REQUIRED TASKS:
A. Set down the part of the D&D forum post below from "EzekielRaiden" to "the PCs favor.", copying it word for word.
B. Translate this sentence from the D&D forum post below into Spanish: "And every class seems to have options that might have been considered overpowered in previous editions."
C. Answer these questions using the D&D forum post below.
(i) Which edition is left out of the comparison because of very little experience with it?
(ii) Which edition is 5e called the "svelte, more even-tempered sibling" of?
(iii) Which class is given as an example where 5e does better than 3e?

— Begin SOURCE EXCERPT —

EzekielRaiden
Follower of the Way
I've noticed that 5E is designed to be played fast and furious. Players are able to carve through enemies and recover at a must faster pace than previous versions of D&D save for perhaps 4E (excluding 4E because I have very little experience with it). And every class seems to have options that might have been considered overpowered in previous editions. I feel like the game is designed for PCs to be powerful and for fights to end quickly one way or the other, usually in the PCs favor.
I think you'd probably find 4e somewhat eye-opening, if you feel 5e is "overpowered." 5e is very much the svelte, more even-tempered sibling of 3e: it's shed most of the egregiously overpowered parts of 3e, and made up for at least some of the let-downs (e.g. the 5e Fighter is far and away better than the 3e Fighter, though not as much as I'd personally like.)

— End SOURCE EXCERPT —
— Begin DATA SECTION —

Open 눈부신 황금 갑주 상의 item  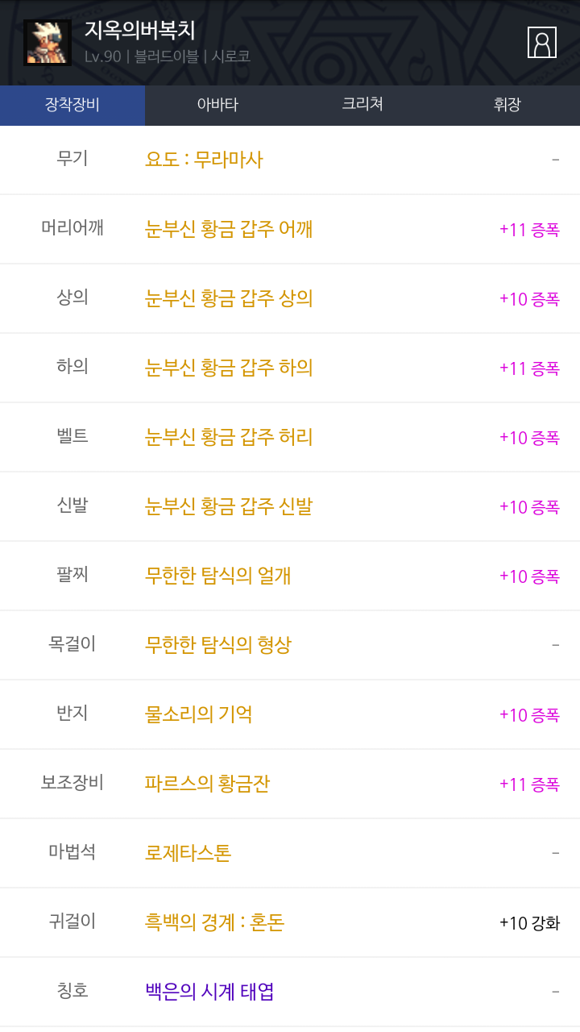click(229, 298)
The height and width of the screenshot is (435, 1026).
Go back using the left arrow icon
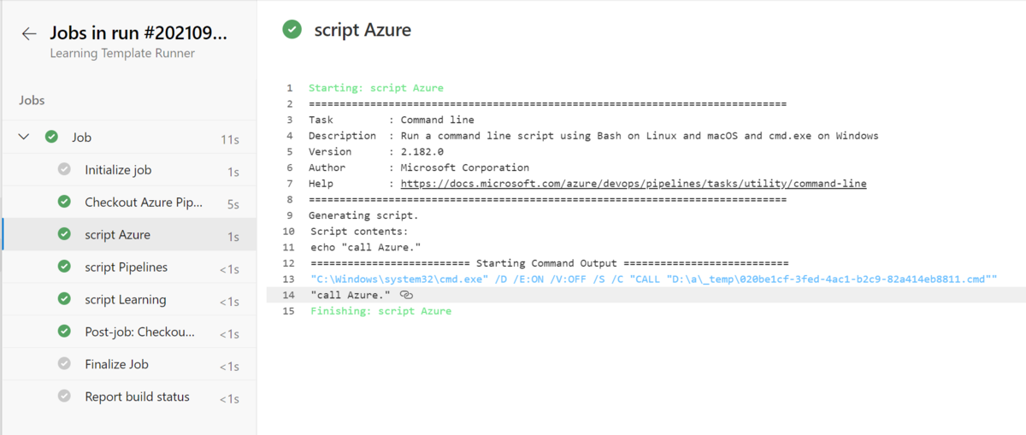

— End DATA SECTION —

COMPLETE ANSWERS:
A.
EzekielRaiden
Follower of the Way
I've noticed that 5E is designed to be played fast and furious. Players are able to carve through enemies and recover at a must faster pace than previous versions of D&D save for perhaps 4E (excluding 4E because I have very little experience with it). And every class seems to have options that might have been considered overpowered in previous editions. I feel like the game is designed for PCs to be powerful and for fights to end quickly one way or the other, usually in the PCs favor.

B. Y cada clase parece tener opciones que podrían haberse considerado demasiado poderosas en ediciones anteriores.

C.
(i) 4E
(ii) 3e
(iii) The Fighter